=== SOURCE MATERIAL ===

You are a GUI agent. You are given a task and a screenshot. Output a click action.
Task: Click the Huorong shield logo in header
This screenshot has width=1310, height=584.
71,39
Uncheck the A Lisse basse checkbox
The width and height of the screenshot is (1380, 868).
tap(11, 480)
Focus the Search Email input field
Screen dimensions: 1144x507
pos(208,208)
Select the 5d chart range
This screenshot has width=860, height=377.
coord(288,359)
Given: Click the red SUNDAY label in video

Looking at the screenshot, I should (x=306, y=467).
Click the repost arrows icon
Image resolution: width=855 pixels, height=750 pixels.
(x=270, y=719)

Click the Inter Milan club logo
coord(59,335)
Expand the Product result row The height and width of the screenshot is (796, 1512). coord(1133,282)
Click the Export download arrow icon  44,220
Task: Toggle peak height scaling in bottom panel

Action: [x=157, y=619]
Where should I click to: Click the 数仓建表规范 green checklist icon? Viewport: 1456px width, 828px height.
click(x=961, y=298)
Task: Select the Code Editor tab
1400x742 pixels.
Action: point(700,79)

===

WRITTEN TASK
Rewrite all the entries above with every "logo" changed to "emblem", keeping everything else the same.

COMPLETED EXERCISE
You are a GUI agent. You are given a task and a screenshot. Output a click action.
Task: Click the Huorong shield emblem in header
This screenshot has width=1310, height=584.
71,39
Uncheck the A Lisse basse checkbox
The width and height of the screenshot is (1380, 868).
tap(11, 480)
Focus the Search Email input field
Screen dimensions: 1144x507
pos(208,208)
Select the 5d chart range
This screenshot has width=860, height=377.
coord(288,359)
Given: Click the red SUNDAY label in video

Looking at the screenshot, I should (x=306, y=467).
Click the repost arrows icon
Image resolution: width=855 pixels, height=750 pixels.
(x=270, y=719)

Click the Inter Milan club emblem
coord(59,335)
Expand the Product result row The height and width of the screenshot is (796, 1512). coord(1133,282)
Click the Export download arrow icon  44,220
Task: Toggle peak height scaling in bottom panel

Action: [x=157, y=619]
Where should I click to: Click the 数仓建表规范 green checklist icon? Viewport: 1456px width, 828px height.
click(x=961, y=298)
Task: Select the Code Editor tab
1400x742 pixels.
Action: point(700,79)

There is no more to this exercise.